1). Yes it would remove them, MCS removes triangles that are inside another mesh, for the same position overlap I added a slight scale up of the other mesh of 1mm to include if the vertex is on the surface of the mesh.
2). Indeed combining adds to memory usage, but the geometry % you remove also makes the same % of less memory it uses compared to traditional combining. So if you remove 60% of geometry the mesh uses 60% less memory. How much that would be depends on how many vertices you use multiplied by memory usage per vertex. E.g. position (Vector3 = 12 bytes) + normals (Vector3 = 12 bytes) + tangents (Vector4 = 16 bytes) + uv (Vector2 = 8 bytes) = ~42 bytes per vertex. Also on disk this gets compressed by Unity (in the build).
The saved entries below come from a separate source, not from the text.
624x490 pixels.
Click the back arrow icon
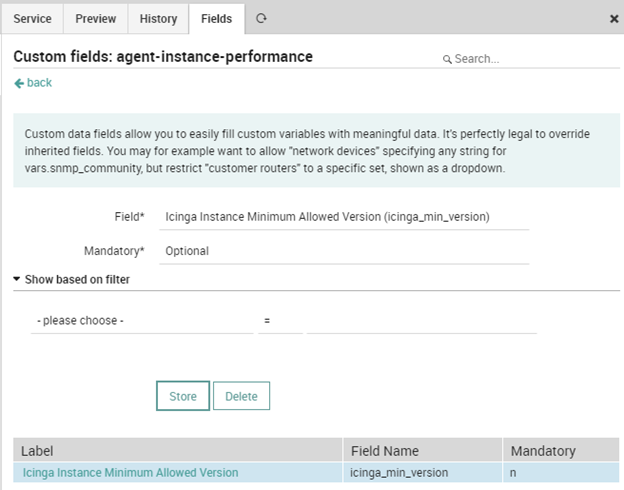pos(19,83)
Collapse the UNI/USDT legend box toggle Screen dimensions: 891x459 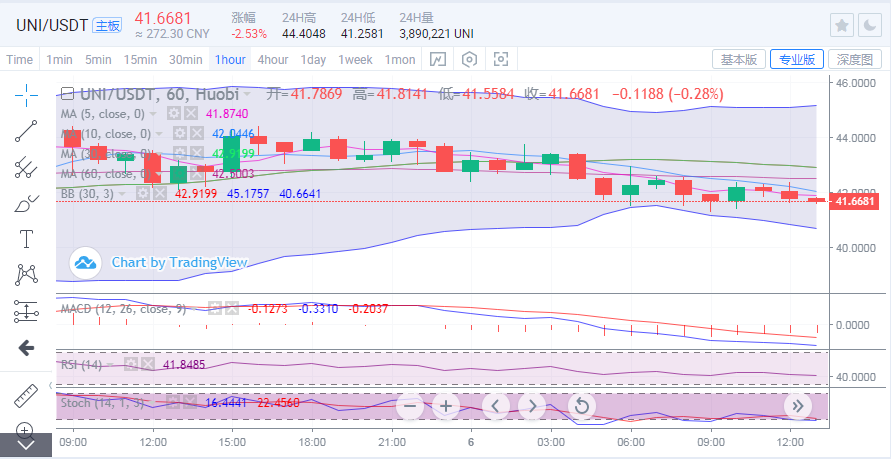click(67, 94)
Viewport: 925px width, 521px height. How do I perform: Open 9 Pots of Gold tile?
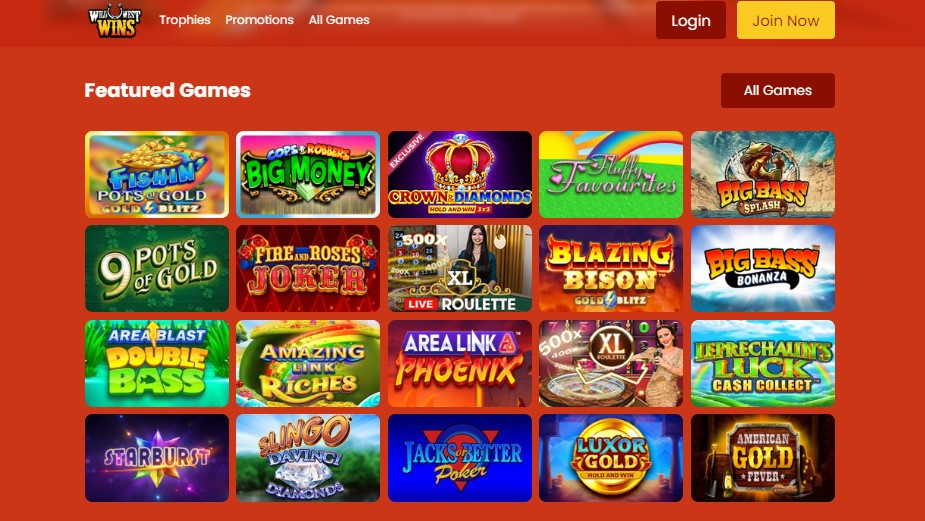(x=157, y=268)
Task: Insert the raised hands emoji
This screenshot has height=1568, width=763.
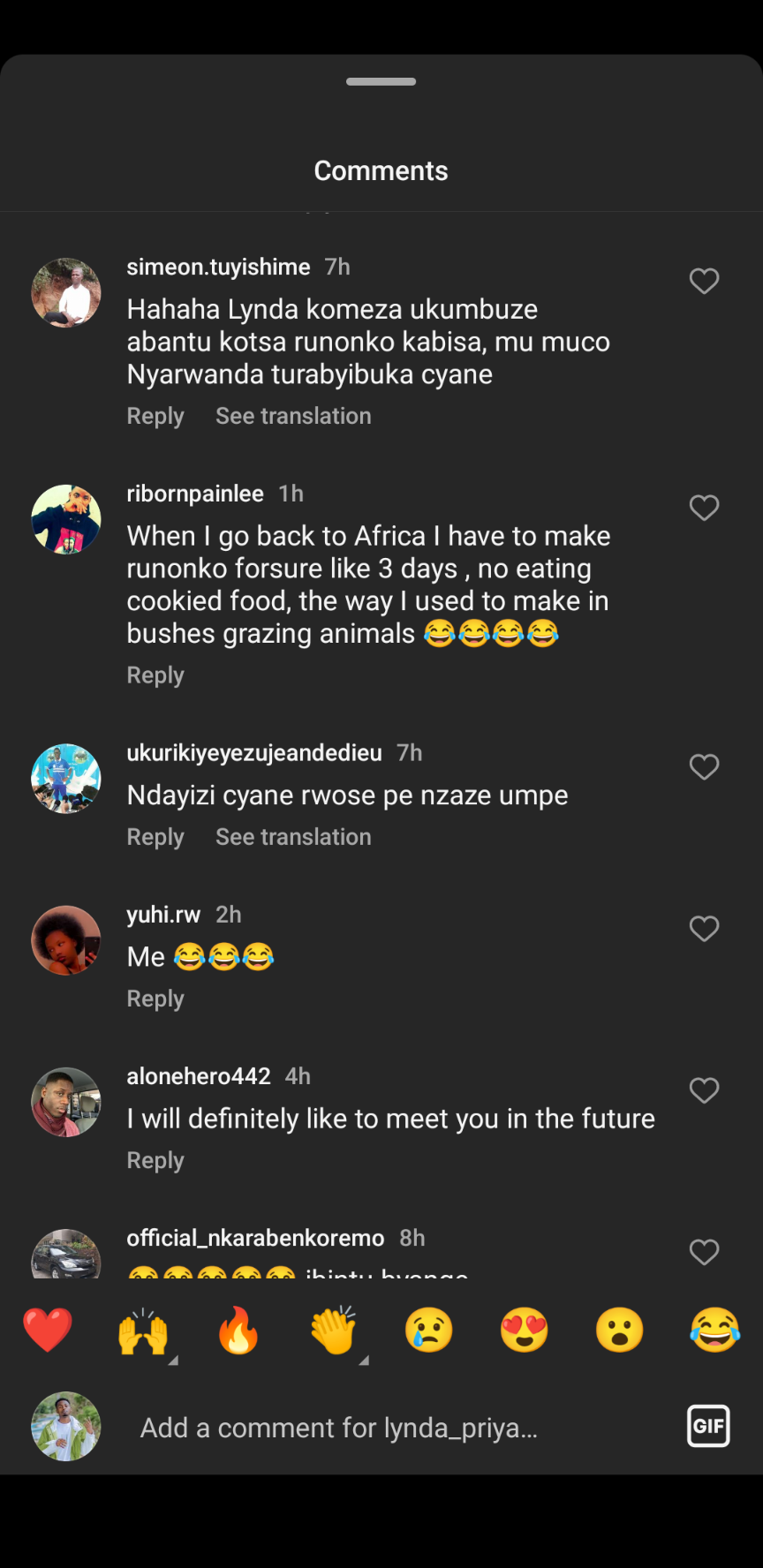Action: coord(143,1331)
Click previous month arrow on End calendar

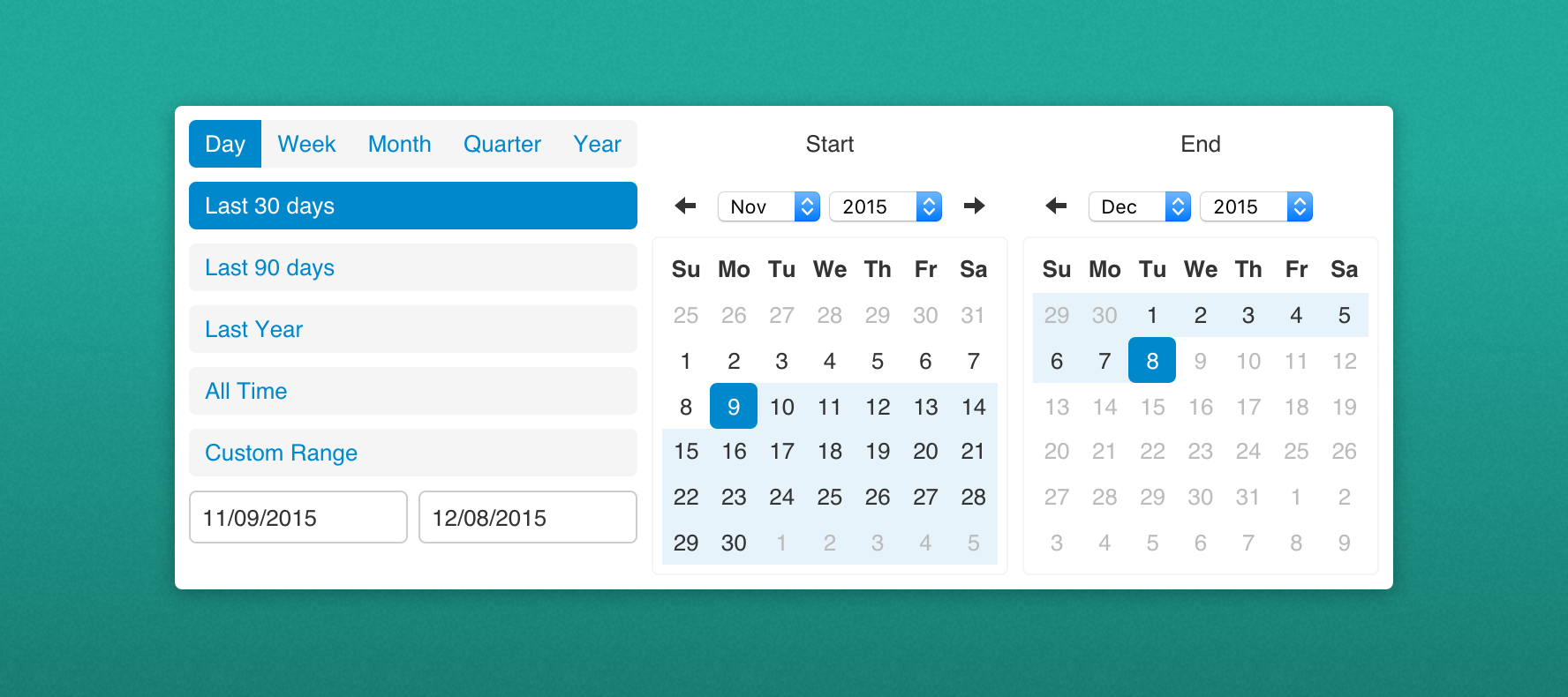click(x=1056, y=206)
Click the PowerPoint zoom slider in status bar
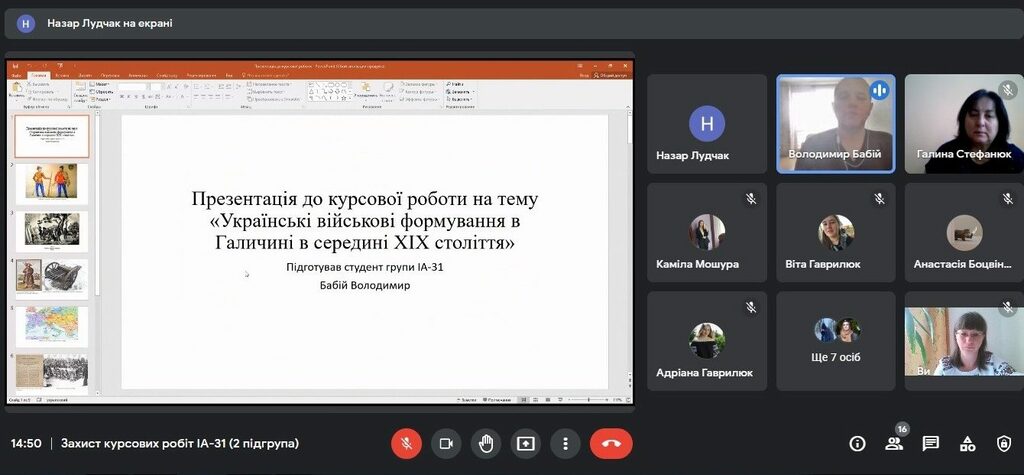Viewport: 1024px width, 475px height. (588, 400)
Indeed. I was mainly trying to figure out how well this approach might fare against just instancing the same meshes at runtime (and keeping the overdraw). I’d really like to have the best of both worlds since I’m using volumes of smaller repeated similarly sized meshes to make the world, but I’m not terribly sure how I might approach that with your setup to eliminate overdraw. Any ideas?
I’m trying MCS with the Cave add-on to remove tris from a bunch of cliff rock meshes that intersect the terrain. However, I’m having a little trouble with the mesh colliders. I need mesh colliders because the top surfaces of these cliff rocks are walkable. But:
On some meshes, the MCS-generated mesh collider doesn’t match the mesh render – it’s higher, and so the player-character walks about a meter above the mesh surface. Very odd, and only happens with some meshes. Any idea what could be going on there?
On my original prefabs, I have a mesh collider on LOD0 and box colliders on other LODs (necessary for NPC collision detection). But MCS puts mesh colliders on all LODs. Is there a way for MCS to transfer the colliders that I’ve set up?
It will work with MCS. How many vertices and triangles does your rock mesh have? It looks a bit expensive, probably best to use Lods for it.
The other option would be to use instancing and have each rock face as a separate instance. In both cases you could have more variations to break the tiling. MCS will always be faster, but will use more memory so you have to evaluate if the memory usage is acceptable. Another possibility to use less memory would be to use normal cubes with MCS and use distance based tessellation on them with a displacement map.
I’ve just purchased the MCS Cages and Overhangs addon and am taking it for a spin. One thing I’ve noticed is that the licensing info in the downloaded package is different from that on the Asset Store. I assume the license file in the package needs an update?
Also, MCS itself and the Caves & Overhangs add on package have different licenses on the Asset Store itself. Is that deliberate?
In any case, I just pointed MCS at one of my outdoor island scenes and am pretty excited by the results. For what it’s worth, I’d pay far more than the asking price for this.